Fragmento de página:
════════════════════

En Río Rojo Wayne está bestial y humanísimo; esto es, portentoso. Cuentan que el socarrón de John Ford, después de ver esta grandiosa película de Howard Hawks (1896-1977), exclamó: «¡Si resulta que el hijo de la gran puta sabe actuar!». Pero Ford lo sabía perfectamente, por eso recurrió a él siempre que pudo; y siempre que recurrió a él, sus películas se convirtieron en obras maestras, porque Wayne era la proyección ideal –canónica– del universo fordiano. En Río Rojo, la más fordiana de todas las películas no dirigidas por Ford, vuelve a demostrarlo: su composición del vaquero Thomas Dunson –despótico y despiadado, pero a la vez noble y poseído de un sentido natural de la justicia– desborda la pantalla desde el primer fotograma; y, a medida que la película avanza hacia su desenlace, adquiere una envergadura mitológica que hace grandes, incluso, a los actores que le dan la réplica: así le ocurre, por ejemplo, a Montgomery Clift (algo así como el antípoda de Wayne), que aquí se estrena en un papel importante.

════════════════════

Ejercicio 1:
Responda, según el texto sobre Río Rojo:
(a) ¿Quién dirigió la película?
(b) ¿Cómo se llama el vaquero al que da vida Wayne?
(c) ¿Qué actor se estrena aquí en un papel importante?
Ejercicio 2: Redacte la continuación del texto sobre Río Rojo, partiendo de su última oración.
El material que viene a continuación es independiente del texto sobre Río Rojo.

Extracto de datos:
════════════════════

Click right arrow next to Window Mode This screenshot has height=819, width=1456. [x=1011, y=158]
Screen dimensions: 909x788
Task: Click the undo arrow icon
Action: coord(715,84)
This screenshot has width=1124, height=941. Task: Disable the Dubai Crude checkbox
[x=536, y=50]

════════════════════

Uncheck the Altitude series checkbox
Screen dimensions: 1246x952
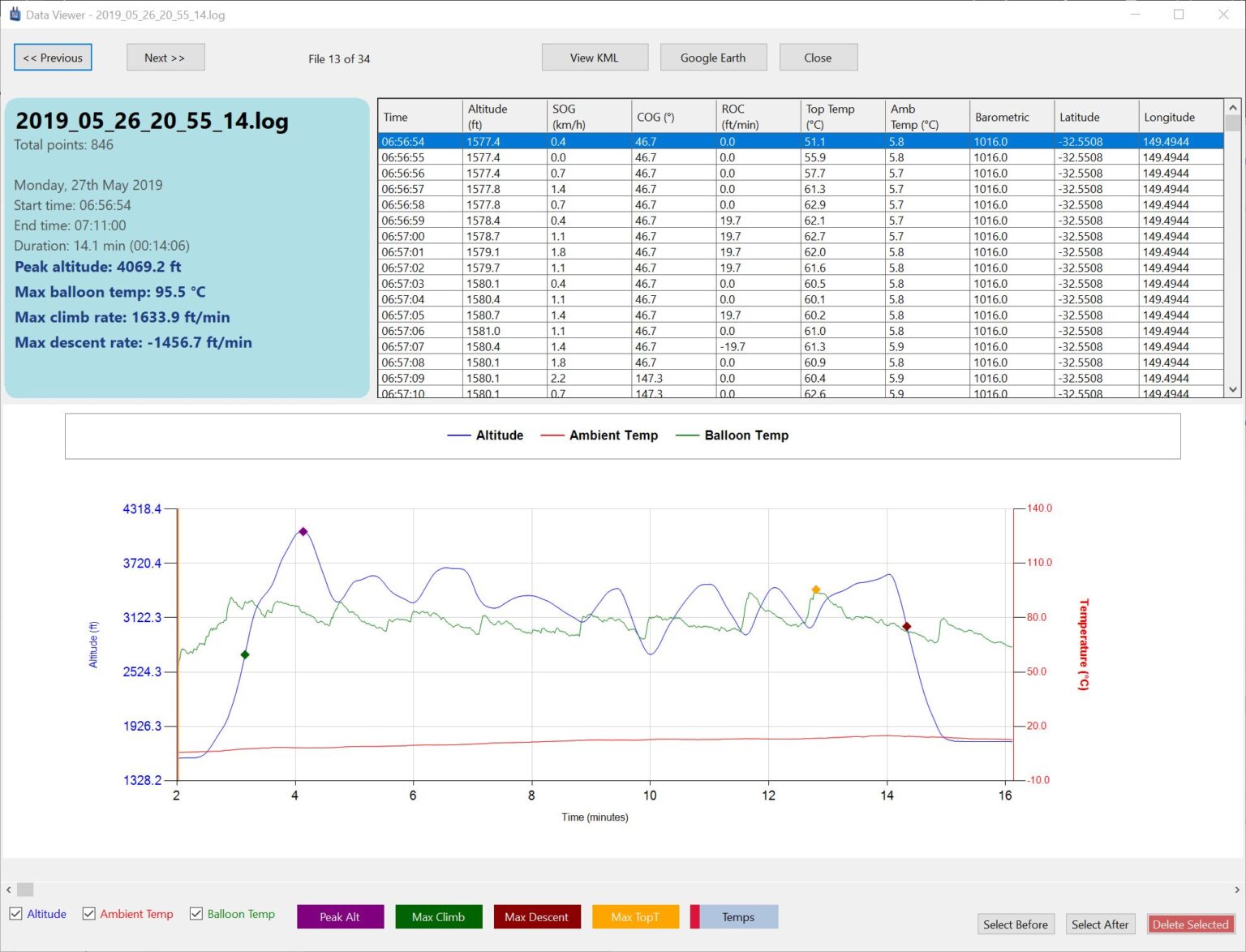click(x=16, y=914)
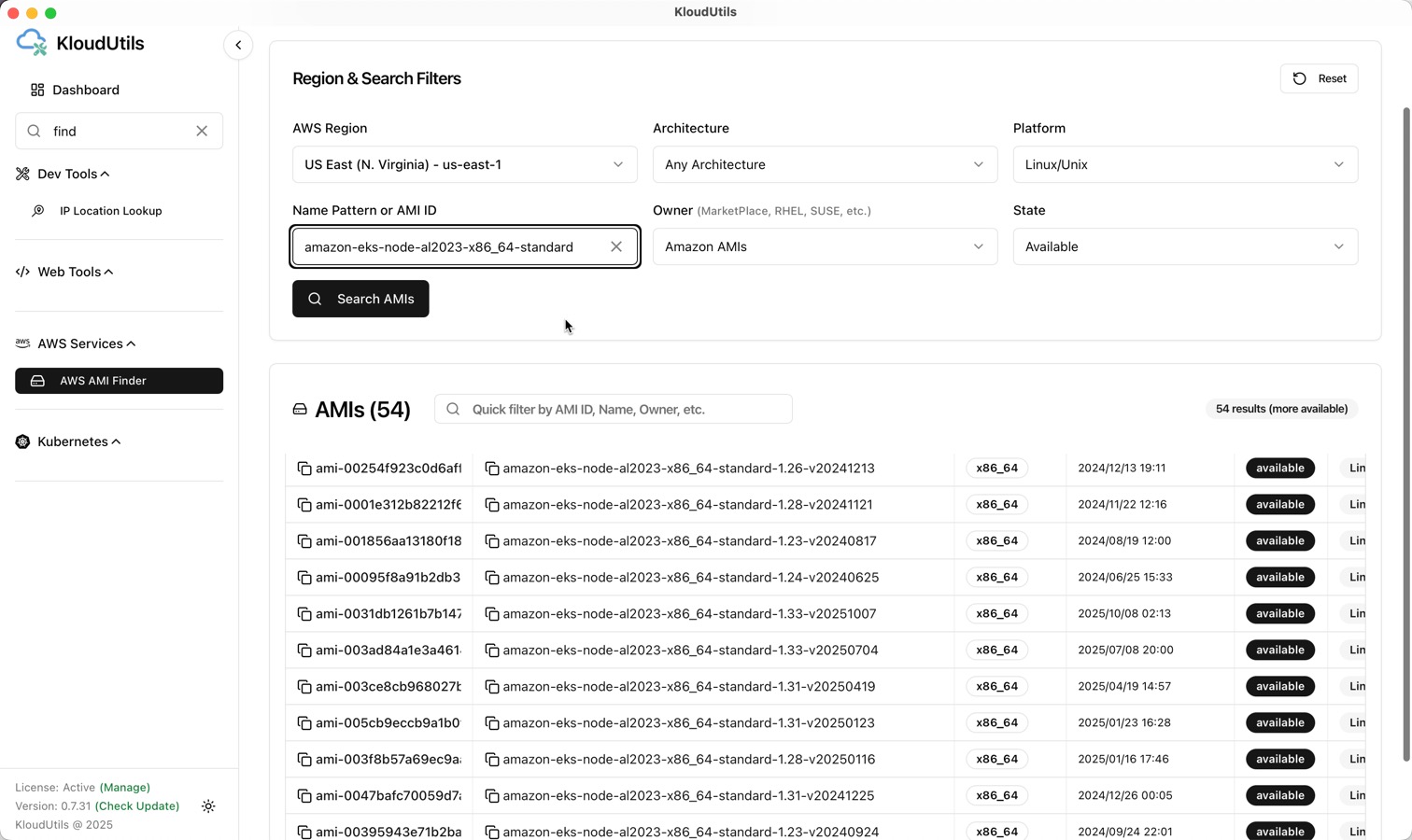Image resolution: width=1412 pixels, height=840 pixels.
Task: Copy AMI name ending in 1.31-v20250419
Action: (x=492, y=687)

════════════════════

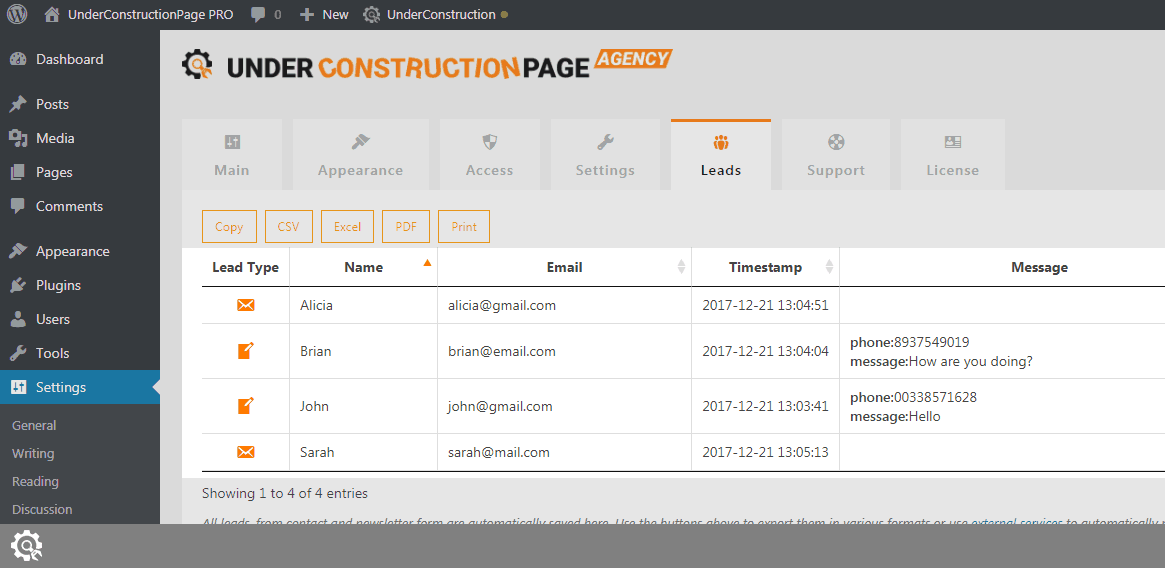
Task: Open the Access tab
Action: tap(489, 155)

════════════════════

Resultado 1:
(a) Howard Hawks.
(b) Thomas Dunson.
(c) Montgomery Clift.

Resultado 2:
Es posible que, entre los westerns que dirigió el versátil Hawks (tal vez el director que haya completado más películas sobresalientes en los géneros más dispares), Río Bravo (1958) sea el más acabado y brillante, el más equilibrado en su dosificación dramática, pero en Río Rojo resplandecen las virtudes clásicas del género con una fuerza primigenia que, fuera de este título, sólo descubrimos en Ford: el aliento épico liberado de artificios, la celebración del paisaje, la exaltación de unos tipos humanos irrepetibles, rebosantes de pasiones ancestrales. Se trata, además, de una película –rodada, en gran medida, en campo abierto– que hoy puede contemplarse casi como un documental sobre una forma de vida extinta que, sin embargo, nos sigue interpelando misteriosamente: la vida de los pioneros que fundaron el folclore americano.
«Cuando John Ford vio a John Wayne en ‘Río Rojo’, exclamó: ‘¡Si resulta que el hijo de la gran puta sabe actuar!’. Pero Ford lo sabía perfectamente, por eso recurrió a él siempre que pudo»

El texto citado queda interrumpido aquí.